Only when the musicals were scheduled to open back-to-back did the similarities hit Landau, and she was initially afraid the stories might be too alike. “I quickly turned that to my advantage,” she said. “They're both true to me and my experience in the world, and I'm going to embrace that and allow the echoes and reverberations between them to work to my advantage.”
The characters’ motivations aren’t the only parallel; Landau’s stagings have echoes as well. Menzel and her co-stars notably scale a redwood on stage using real climbing techniques taught by vertical choreographer Melecio Estrella and his dance company BANDALOOP. Jeremy Jordan, who plays the titular Floyd Collins, descends into the earth using a similar harness system across a moving set that opens and closes to reveal new sections of the cave.
While there’s an exciting element of danger in the staging, Landau stressed, “The climbing in Redwood and the descent in Floyd are both choreographed within an inch of their lives, with safety being the guiding principle.”

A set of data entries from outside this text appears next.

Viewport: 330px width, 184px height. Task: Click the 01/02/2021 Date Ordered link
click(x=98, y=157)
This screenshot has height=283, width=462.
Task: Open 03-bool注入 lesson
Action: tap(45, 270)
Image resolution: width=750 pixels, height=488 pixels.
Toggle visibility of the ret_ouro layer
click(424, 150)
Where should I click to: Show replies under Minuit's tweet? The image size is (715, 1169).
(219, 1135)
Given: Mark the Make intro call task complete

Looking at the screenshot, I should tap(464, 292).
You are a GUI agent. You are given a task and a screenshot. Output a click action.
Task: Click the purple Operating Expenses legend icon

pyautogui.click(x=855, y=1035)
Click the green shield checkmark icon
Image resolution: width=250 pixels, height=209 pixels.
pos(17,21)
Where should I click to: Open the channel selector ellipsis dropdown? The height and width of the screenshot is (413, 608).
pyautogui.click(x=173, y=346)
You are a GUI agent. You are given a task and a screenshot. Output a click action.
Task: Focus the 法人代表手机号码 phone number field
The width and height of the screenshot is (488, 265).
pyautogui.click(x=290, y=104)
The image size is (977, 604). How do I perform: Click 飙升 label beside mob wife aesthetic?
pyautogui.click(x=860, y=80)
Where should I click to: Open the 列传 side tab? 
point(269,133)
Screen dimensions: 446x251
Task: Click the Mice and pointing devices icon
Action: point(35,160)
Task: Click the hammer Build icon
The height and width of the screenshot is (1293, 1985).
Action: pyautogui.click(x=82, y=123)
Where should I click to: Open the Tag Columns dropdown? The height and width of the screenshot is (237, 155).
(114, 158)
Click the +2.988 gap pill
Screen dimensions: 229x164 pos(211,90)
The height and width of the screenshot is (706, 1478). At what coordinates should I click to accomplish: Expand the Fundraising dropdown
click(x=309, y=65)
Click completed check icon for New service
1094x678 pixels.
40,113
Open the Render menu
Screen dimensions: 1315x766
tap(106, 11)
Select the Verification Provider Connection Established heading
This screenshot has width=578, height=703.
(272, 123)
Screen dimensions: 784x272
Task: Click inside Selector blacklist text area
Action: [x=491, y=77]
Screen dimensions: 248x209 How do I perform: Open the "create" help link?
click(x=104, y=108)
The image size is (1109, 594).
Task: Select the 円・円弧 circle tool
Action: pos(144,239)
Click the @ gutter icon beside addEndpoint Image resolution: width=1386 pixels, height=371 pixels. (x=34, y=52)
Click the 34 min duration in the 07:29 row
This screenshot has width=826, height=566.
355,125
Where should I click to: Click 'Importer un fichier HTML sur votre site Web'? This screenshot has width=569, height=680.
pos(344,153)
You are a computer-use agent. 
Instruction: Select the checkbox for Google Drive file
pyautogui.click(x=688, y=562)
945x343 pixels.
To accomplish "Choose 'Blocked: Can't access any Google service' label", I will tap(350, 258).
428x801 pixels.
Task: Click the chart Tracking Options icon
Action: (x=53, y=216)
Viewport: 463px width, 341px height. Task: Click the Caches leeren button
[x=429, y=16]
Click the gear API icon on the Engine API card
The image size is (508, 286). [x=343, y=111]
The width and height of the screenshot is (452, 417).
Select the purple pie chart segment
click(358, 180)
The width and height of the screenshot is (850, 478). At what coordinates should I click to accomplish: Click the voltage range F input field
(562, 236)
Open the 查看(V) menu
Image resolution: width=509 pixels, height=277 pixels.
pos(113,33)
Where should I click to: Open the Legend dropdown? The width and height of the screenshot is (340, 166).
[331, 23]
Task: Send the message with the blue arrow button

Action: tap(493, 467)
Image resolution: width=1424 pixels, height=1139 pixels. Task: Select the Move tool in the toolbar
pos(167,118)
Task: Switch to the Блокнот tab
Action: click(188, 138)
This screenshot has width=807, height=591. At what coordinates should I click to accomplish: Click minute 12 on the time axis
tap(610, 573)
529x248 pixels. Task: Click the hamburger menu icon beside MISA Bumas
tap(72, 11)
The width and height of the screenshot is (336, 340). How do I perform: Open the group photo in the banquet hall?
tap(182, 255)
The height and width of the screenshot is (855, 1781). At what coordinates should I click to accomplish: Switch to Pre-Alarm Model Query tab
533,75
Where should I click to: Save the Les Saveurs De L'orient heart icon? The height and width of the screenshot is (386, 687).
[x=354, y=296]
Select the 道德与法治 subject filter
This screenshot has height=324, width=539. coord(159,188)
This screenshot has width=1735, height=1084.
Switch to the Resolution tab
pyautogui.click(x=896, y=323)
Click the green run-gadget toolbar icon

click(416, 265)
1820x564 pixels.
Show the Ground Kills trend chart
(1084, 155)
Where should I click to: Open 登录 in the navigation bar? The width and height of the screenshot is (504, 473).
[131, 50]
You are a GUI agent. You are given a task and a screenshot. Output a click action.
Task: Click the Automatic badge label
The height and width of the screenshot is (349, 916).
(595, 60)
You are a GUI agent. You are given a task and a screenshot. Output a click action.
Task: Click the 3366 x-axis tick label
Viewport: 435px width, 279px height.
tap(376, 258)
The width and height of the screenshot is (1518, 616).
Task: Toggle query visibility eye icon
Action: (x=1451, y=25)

Both stories saw major moments of flux throughout their development. Between a pre-Broadway run at La Jolla Playhouse in early 2024 and its New York opening, Landau and Diaz wrote six new songs. And in dusting off Floyd Collins after 25 years, Landau and Guettel knew they had work to do.
“We worked on it almost as if it was a new piece,” said Landau. “Adam and I had developed a nice little list of things we knew we wanted to approach whenever we had the chance to do it again. We never felt the piece was 100% finished.” The duo restored a cut song, and Landau reworked the script. Still, the core of the piece remained intact.
“We wanted to honor a piece that, on some level, we no longer understood how we made and why,” said Landau. “We knew there was something intrinsic in its alchemy and the way it was built out of a thousand million decisions we made eons ago that we wanted to respect and honor, even if we didn't understand it completely at this moment.”
Through all the logistical challenges posed by putting up two shows at once, Landau fought to make it work, even if she had to disappear for longer than she’d have liked to focus on one show or the other. She credits the creative and stage management teams of both projects for keeping her grounded and keeping things moving when she couldn’t be around.
“When you're doing work like this, it's all about the teams that you have in place surrounding you who really can support the work — and me — in the process,” she said. And now that both Redwood and Floyd Collins are open on Broadway, maybe Landau will take a breather. But probably not.